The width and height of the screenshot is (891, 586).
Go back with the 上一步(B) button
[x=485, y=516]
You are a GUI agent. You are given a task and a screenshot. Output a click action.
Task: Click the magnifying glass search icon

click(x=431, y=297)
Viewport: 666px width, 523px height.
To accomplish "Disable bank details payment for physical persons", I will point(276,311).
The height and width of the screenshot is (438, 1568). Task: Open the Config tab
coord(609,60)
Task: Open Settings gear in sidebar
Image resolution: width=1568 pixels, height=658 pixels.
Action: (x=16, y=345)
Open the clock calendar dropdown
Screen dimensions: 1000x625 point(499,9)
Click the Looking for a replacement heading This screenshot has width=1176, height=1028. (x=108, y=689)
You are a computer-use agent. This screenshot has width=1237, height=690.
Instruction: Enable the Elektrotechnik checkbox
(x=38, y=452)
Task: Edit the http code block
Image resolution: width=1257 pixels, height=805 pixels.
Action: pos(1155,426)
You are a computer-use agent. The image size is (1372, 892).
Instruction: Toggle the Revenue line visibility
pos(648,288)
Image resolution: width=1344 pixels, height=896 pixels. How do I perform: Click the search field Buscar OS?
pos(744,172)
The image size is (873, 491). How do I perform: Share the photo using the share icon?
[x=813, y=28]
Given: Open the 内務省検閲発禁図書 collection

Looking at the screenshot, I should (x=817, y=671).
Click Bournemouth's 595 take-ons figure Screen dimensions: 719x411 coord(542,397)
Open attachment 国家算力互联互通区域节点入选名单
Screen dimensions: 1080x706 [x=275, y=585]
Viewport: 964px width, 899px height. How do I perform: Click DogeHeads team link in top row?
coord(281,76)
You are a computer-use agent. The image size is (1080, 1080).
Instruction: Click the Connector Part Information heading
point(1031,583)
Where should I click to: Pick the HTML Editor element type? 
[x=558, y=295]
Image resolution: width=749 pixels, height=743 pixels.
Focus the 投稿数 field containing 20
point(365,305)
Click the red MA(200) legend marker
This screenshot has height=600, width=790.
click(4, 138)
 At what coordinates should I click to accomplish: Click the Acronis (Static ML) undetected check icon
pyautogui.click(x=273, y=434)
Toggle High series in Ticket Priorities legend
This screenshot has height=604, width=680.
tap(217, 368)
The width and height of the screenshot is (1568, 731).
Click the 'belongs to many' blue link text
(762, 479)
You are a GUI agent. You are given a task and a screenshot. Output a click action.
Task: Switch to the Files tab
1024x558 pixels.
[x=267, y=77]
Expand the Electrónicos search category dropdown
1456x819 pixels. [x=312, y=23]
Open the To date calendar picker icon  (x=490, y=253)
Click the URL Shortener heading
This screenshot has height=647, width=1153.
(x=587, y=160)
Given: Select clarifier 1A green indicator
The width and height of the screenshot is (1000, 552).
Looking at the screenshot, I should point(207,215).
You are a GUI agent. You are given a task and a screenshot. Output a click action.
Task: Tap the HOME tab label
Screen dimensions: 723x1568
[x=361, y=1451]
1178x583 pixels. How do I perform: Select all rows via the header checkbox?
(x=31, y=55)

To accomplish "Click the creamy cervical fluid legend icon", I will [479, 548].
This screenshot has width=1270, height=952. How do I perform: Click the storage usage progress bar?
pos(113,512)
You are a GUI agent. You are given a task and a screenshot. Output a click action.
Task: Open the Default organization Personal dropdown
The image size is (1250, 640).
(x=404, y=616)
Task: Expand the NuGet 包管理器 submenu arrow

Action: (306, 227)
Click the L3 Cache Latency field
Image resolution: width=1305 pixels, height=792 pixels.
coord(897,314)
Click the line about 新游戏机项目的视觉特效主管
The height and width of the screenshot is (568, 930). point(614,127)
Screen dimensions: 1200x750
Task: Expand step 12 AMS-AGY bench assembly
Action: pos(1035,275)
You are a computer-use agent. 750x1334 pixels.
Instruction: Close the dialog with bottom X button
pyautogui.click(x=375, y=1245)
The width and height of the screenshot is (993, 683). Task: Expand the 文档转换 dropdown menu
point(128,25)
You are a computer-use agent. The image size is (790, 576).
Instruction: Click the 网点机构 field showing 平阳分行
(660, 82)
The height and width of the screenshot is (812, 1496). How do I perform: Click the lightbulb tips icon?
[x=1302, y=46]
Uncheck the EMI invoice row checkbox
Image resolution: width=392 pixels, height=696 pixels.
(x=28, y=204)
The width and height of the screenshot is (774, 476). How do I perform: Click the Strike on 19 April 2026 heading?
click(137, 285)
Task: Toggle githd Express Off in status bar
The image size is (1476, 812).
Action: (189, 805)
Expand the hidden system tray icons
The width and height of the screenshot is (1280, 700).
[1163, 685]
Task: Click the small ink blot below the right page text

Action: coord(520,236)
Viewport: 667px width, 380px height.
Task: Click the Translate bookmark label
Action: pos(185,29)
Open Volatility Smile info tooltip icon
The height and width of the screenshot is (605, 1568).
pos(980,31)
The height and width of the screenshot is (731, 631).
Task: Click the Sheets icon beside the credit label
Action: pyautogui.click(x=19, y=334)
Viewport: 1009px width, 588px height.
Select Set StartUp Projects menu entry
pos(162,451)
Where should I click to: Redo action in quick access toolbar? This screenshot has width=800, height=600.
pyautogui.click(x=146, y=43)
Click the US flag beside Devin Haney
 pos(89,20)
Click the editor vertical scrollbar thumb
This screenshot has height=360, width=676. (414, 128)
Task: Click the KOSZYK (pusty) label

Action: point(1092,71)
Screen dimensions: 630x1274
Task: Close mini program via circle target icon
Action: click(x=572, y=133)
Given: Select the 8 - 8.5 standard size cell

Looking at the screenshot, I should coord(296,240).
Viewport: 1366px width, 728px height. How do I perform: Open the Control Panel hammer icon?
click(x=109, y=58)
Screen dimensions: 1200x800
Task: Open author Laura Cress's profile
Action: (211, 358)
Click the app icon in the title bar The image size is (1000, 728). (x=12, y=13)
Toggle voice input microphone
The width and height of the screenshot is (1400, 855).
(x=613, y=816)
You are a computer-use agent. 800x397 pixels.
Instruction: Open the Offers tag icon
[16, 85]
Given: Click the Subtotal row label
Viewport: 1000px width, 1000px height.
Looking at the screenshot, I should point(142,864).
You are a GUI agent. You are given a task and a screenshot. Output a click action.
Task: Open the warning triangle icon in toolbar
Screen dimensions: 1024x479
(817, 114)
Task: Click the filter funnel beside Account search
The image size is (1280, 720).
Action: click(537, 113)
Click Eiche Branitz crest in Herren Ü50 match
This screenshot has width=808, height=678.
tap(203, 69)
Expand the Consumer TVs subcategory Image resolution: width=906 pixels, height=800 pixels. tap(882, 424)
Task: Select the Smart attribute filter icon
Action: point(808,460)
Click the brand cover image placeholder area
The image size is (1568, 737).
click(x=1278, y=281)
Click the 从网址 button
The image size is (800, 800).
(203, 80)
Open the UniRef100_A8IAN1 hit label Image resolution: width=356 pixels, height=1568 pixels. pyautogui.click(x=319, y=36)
++++++++++++++++++++
● **YOUR GOAL**
Every line of the material above should be repeated exactly.

● **SOLUTION FOR THIS TASK**
The width and height of the screenshot is (891, 586).
Go back with the 上一步(B) button
[x=485, y=516]
You are a GUI agent. You are given a task and a screenshot. Output a click action.
Task: Click the magnifying glass search icon

click(x=431, y=297)
Viewport: 666px width, 523px height.
To accomplish "Disable bank details payment for physical persons", I will point(276,311).
The height and width of the screenshot is (438, 1568). Task: Open the Config tab
coord(609,60)
Task: Open Settings gear in sidebar
Image resolution: width=1568 pixels, height=658 pixels.
Action: (x=16, y=345)
Open the clock calendar dropdown
Screen dimensions: 1000x625 point(499,9)
Click the Looking for a replacement heading This screenshot has width=1176, height=1028. (x=108, y=689)
You are a computer-use agent. This screenshot has width=1237, height=690.
Instruction: Enable the Elektrotechnik checkbox
(x=38, y=452)
Task: Edit the http code block
Image resolution: width=1257 pixels, height=805 pixels.
Action: pos(1155,426)
You are a computer-use agent. The image size is (1372, 892).
Instruction: Toggle the Revenue line visibility
pos(648,288)
Image resolution: width=1344 pixels, height=896 pixels. How do I perform: Click the search field Buscar OS?
pos(744,172)
The image size is (873, 491). How do I perform: Share the photo using the share icon?
[x=813, y=28]
Given: Open the 内務省検閲発禁図書 collection

Looking at the screenshot, I should (x=817, y=671).
Click Bournemouth's 595 take-ons figure Screen dimensions: 719x411 coord(542,397)
Open attachment 国家算力互联互通区域节点入选名单
Screen dimensions: 1080x706 [x=275, y=585]
Viewport: 964px width, 899px height. How do I perform: Click DogeHeads team link in top row?
coord(281,76)
You are a computer-use agent. The image size is (1080, 1080).
Instruction: Click the Connector Part Information heading
point(1031,583)
Where should I click to: Pick the HTML Editor element type? 
[x=558, y=295]
Image resolution: width=749 pixels, height=743 pixels.
Focus the 投稿数 field containing 20
point(365,305)
Click the red MA(200) legend marker
This screenshot has height=600, width=790.
click(4, 138)
 At what coordinates should I click to accomplish: Click the Acronis (Static ML) undetected check icon
pyautogui.click(x=273, y=434)
Toggle High series in Ticket Priorities legend
This screenshot has height=604, width=680.
tap(217, 368)
The width and height of the screenshot is (1568, 731).
Click the 'belongs to many' blue link text
(762, 479)
You are a GUI agent. You are given a task and a screenshot. Output a click action.
Task: Switch to the Files tab
1024x558 pixels.
[x=267, y=77]
Expand the Electrónicos search category dropdown
1456x819 pixels. [x=312, y=23]
Open the To date calendar picker icon  (x=490, y=253)
Click the URL Shortener heading
This screenshot has height=647, width=1153.
(x=587, y=160)
Given: Select clarifier 1A green indicator
The width and height of the screenshot is (1000, 552).
Looking at the screenshot, I should point(207,215).
You are a GUI agent. You are given a task and a screenshot. Output a click action.
Task: Tap the HOME tab label
Screen dimensions: 723x1568
[x=361, y=1451]
1178x583 pixels. How do I perform: Select all rows via the header checkbox?
(x=31, y=55)

To accomplish "Click the creamy cervical fluid legend icon", I will [479, 548].
This screenshot has width=1270, height=952. How do I perform: Click the storage usage progress bar?
pos(113,512)
You are a GUI agent. You are given a task and a screenshot. Output a click action.
Task: Open the Default organization Personal dropdown
The image size is (1250, 640).
(x=404, y=616)
Task: Expand the NuGet 包管理器 submenu arrow

Action: (306, 227)
Click the L3 Cache Latency field
Image resolution: width=1305 pixels, height=792 pixels.
coord(897,314)
Click the line about 新游戏机项目的视觉特效主管
The height and width of the screenshot is (568, 930). point(614,127)
Screen dimensions: 1200x750
Task: Expand step 12 AMS-AGY bench assembly
Action: pos(1035,275)
You are a computer-use agent. 750x1334 pixels.
Instruction: Close the dialog with bottom X button
pyautogui.click(x=375, y=1245)
The width and height of the screenshot is (993, 683). Task: Expand the 文档转换 dropdown menu
point(128,25)
You are a computer-use agent. The image size is (790, 576).
Instruction: Click the 网点机构 field showing 平阳分行
(660, 82)
The height and width of the screenshot is (812, 1496). How do I perform: Click the lightbulb tips icon?
[x=1302, y=46]
Uncheck the EMI invoice row checkbox
Image resolution: width=392 pixels, height=696 pixels.
(x=28, y=204)
The width and height of the screenshot is (774, 476). How do I perform: Click the Strike on 19 April 2026 heading?
click(137, 285)
Task: Toggle githd Express Off in status bar
The image size is (1476, 812).
Action: (189, 805)
Expand the hidden system tray icons
The width and height of the screenshot is (1280, 700).
[1163, 685]
Task: Click the small ink blot below the right page text

Action: coord(520,236)
Viewport: 667px width, 380px height.
Task: Click the Translate bookmark label
Action: pos(185,29)
Open Volatility Smile info tooltip icon
The height and width of the screenshot is (605, 1568).
pos(980,31)
The height and width of the screenshot is (731, 631).
Task: Click the Sheets icon beside the credit label
Action: pyautogui.click(x=19, y=334)
Viewport: 1009px width, 588px height.
Select Set StartUp Projects menu entry
pos(162,451)
Where should I click to: Redo action in quick access toolbar? This screenshot has width=800, height=600.
pyautogui.click(x=146, y=43)
Click the US flag beside Devin Haney
 pos(89,20)
Click the editor vertical scrollbar thumb
This screenshot has height=360, width=676. (414, 128)
Task: Click the KOSZYK (pusty) label

Action: point(1092,71)
Screen dimensions: 630x1274
Task: Close mini program via circle target icon
Action: click(x=572, y=133)
Given: Select the 8 - 8.5 standard size cell

Looking at the screenshot, I should coord(296,240).
Viewport: 1366px width, 728px height. How do I perform: Open the Control Panel hammer icon?
click(x=109, y=58)
Screen dimensions: 1200x800
Task: Open author Laura Cress's profile
Action: (211, 358)
Click the app icon in the title bar The image size is (1000, 728). (x=12, y=13)
Toggle voice input microphone
The width and height of the screenshot is (1400, 855).
(x=613, y=816)
You are a computer-use agent. 800x397 pixels.
Instruction: Open the Offers tag icon
[16, 85]
Given: Click the Subtotal row label
Viewport: 1000px width, 1000px height.
Looking at the screenshot, I should point(142,864).
You are a GUI agent. You are given a task and a screenshot. Output a click action.
Task: Open the warning triangle icon in toolbar
Screen dimensions: 1024x479
(817, 114)
Task: Click the filter funnel beside Account search
The image size is (1280, 720).
Action: click(537, 113)
Click Eiche Branitz crest in Herren Ü50 match
This screenshot has width=808, height=678.
tap(203, 69)
Expand the Consumer TVs subcategory Image resolution: width=906 pixels, height=800 pixels. tap(882, 424)
Task: Select the Smart attribute filter icon
Action: point(808,460)
Click the brand cover image placeholder area
The image size is (1568, 737).
click(x=1278, y=281)
Click the 从网址 button
The image size is (800, 800).
(203, 80)
Open the UniRef100_A8IAN1 hit label Image resolution: width=356 pixels, height=1568 pixels. pyautogui.click(x=319, y=36)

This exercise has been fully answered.